C'est vraiment trop peu quand on sait que le versement hypothécaire moyen s'élève à plus de 1000$ par mois au Canada.

Imaginez si les taux hypothécaires remontaient, si le marché du travail se détériorait. Ces ménages ne tiendraient pas trois mois! Certains seraient forcés de vendre leur maison ou de réduire considérablement leurs dépenses de consommation.

Rien de bon pour l'économie.

Pour calmer le jeu, Ottawa pourrait resserrer à nouveau les règles entourant le crédit hypothécaire. Mais cette fois, il doit y aller de façon chirurgicale, car l'immobilier roule à deux vitesses au Canada. Pleins gaz à Toronto et Vancouver. Au neutre dans le reste du Canada.

Après avoir doublé en 10 ans, le marché fait du surplace à Québec et à Montréal depuis le début de 2013. L'immobilier digère son ascension, ce qui est très sain. Mais depuis trois ans, l'escalade se poursuit de plus belle à Toronto (24%) et Vancouver (22%), selon l'indice Teranet Banque Nationale.

Alors, comment freiner l'immobilier sans provoquer la chute des marchés qui sont déjà stables? Comment agir sans restreindre encore plus l'accès à la propriété pour les jeunes?

Chose certaine, il faut éviter les mesures à l'emporte-pièce et privilégier des méthodes plus ciblées. Des idées?
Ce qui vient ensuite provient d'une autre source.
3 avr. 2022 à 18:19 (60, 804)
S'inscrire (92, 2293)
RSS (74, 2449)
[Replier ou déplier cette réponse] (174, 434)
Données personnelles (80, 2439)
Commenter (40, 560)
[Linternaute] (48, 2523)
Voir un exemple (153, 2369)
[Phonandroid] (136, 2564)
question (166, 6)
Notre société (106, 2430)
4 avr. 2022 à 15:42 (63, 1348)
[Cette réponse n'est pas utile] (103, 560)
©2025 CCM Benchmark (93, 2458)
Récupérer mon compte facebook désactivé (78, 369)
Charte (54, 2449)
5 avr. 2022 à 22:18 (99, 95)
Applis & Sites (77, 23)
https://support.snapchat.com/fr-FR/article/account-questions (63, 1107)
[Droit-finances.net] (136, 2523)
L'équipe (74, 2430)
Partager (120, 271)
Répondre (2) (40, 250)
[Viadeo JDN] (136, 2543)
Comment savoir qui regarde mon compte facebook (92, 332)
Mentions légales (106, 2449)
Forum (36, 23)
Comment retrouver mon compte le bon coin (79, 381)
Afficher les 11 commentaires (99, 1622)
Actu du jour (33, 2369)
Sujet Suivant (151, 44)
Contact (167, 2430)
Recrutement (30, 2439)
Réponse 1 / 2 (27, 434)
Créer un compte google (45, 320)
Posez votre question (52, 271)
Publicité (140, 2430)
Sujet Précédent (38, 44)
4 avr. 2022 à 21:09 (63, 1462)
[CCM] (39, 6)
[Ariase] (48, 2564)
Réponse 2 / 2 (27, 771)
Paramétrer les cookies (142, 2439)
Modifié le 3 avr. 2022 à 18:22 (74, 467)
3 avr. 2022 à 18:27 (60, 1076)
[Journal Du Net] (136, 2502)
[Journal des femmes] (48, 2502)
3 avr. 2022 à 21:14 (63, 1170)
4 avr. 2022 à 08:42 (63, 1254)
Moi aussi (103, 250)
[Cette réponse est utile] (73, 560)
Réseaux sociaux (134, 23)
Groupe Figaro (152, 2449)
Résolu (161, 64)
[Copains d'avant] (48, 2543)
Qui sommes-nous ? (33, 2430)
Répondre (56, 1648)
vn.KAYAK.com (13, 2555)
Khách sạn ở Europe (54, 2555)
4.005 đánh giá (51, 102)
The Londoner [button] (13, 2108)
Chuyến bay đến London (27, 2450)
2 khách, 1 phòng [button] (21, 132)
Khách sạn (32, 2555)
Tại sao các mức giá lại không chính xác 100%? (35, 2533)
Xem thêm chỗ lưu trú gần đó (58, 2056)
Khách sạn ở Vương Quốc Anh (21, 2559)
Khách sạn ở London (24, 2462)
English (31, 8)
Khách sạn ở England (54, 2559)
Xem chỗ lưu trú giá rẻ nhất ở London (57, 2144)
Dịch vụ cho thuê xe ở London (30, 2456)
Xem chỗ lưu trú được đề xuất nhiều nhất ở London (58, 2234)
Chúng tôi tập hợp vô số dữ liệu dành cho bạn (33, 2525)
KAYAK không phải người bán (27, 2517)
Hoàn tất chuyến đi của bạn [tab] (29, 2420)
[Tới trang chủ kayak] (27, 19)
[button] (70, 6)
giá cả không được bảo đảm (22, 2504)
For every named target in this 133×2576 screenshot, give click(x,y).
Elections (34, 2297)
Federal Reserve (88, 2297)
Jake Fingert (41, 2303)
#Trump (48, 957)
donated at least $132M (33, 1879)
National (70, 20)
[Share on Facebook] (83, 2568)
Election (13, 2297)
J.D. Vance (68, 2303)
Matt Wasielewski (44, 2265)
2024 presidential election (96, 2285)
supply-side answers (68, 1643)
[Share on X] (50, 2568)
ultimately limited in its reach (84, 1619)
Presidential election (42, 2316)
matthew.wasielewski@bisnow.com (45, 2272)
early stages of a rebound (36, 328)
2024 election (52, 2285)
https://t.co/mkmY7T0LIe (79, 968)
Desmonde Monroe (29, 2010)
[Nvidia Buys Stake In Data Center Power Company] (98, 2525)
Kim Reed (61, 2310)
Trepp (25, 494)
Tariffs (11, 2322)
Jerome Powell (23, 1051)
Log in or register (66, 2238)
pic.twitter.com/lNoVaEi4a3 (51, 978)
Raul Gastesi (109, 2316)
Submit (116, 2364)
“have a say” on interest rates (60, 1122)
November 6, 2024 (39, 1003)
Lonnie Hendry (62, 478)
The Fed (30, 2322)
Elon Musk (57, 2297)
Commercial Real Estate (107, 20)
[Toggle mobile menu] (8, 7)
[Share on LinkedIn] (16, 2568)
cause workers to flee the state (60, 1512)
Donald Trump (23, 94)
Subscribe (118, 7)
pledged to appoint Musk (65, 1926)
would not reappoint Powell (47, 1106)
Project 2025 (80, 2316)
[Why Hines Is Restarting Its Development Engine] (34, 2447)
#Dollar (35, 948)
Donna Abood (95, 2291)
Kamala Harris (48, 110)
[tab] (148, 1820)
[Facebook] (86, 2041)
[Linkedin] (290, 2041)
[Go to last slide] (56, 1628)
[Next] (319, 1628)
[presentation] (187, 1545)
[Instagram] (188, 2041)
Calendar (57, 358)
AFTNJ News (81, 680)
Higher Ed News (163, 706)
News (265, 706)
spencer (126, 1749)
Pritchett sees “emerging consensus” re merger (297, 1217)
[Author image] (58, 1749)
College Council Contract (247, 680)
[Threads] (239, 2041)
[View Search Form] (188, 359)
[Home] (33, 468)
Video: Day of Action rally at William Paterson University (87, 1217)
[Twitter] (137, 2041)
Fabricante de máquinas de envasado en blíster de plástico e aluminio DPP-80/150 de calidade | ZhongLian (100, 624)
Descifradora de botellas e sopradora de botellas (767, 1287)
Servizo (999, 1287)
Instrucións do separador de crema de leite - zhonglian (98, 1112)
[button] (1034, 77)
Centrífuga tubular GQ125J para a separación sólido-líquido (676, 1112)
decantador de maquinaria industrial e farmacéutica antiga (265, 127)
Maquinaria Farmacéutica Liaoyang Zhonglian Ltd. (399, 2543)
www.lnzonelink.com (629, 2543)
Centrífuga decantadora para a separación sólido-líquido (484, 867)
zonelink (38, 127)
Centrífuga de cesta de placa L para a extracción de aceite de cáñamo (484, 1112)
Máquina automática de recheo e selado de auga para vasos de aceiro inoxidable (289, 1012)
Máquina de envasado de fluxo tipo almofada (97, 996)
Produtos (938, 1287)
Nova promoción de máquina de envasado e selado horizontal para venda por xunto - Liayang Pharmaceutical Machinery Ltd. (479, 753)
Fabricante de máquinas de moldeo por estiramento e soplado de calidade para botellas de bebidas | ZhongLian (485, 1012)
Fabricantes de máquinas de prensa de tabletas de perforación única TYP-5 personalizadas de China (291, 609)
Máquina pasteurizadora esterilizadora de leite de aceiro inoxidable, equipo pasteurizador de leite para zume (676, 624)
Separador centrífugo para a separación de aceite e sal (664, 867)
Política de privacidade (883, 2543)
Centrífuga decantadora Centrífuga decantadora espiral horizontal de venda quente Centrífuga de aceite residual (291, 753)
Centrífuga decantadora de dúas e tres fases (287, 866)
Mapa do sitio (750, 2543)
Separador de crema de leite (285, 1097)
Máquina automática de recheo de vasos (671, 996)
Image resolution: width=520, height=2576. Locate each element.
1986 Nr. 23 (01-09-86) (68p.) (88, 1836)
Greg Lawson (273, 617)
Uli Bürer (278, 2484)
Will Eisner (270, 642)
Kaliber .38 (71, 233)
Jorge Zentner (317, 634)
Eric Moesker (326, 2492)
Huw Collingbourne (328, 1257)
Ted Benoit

Relever le pointage de crédit nécessaire pour l'obtention d'une hypothèque.

Resserrer les ratios d'endettement maximum utilisés par les banques avant d'accorder un prêt.

Forcer les prêteurs à faire les calculs avec un taux d'intérêt plus élevé pour s'assurer que l'emprunteur peut absorber une augmentation.

Certains proposent aussi d'augmenter la mise de fonds minimale sur les hypothèques plus élevées pour freiner la hausse des prix dans les marchés plus coûteux. Oui, mais l'ascension des prix ne se limite pas aux maisons les plus chères.

D'autres sont tentés d'imposer une taxe additionnelle sur le prix d'achat d'une deuxième propriété pour freiner les spéculateurs étrangers, comme le Royaume-Uni vient de l'annoncer. Mais au Canada, ce phénomène reste mal documenté et les études dont on dispose indiquent que le problème est plus limité qu'on ne le pense. Moins de 5% des copropriétés sont détenues par des résidents étrangers, selon la SCHL.

Une autre mesure britannique serait peut-être plus appropriée au Canada. En 2014, la Banque d'Angleterre a imposé des limites aux prêteurs hypothécaires. Désormais, les prêts à des gens très endettés (ceux dont l'hypothèque excède 4,5 fois les revenus) ne peuvent pas représenter plus de 15% de leurs nouveaux prêts résidentiels.

Cette mesure visait spécifiquement Londres, où 19% des hypothèques dépassaient cette limite, comparativement à seulement 9% à l'échelle du pays, explique M. Alexander.

Cette façon de s'attaquer aux marchés à risque pourrait être importée au Canada.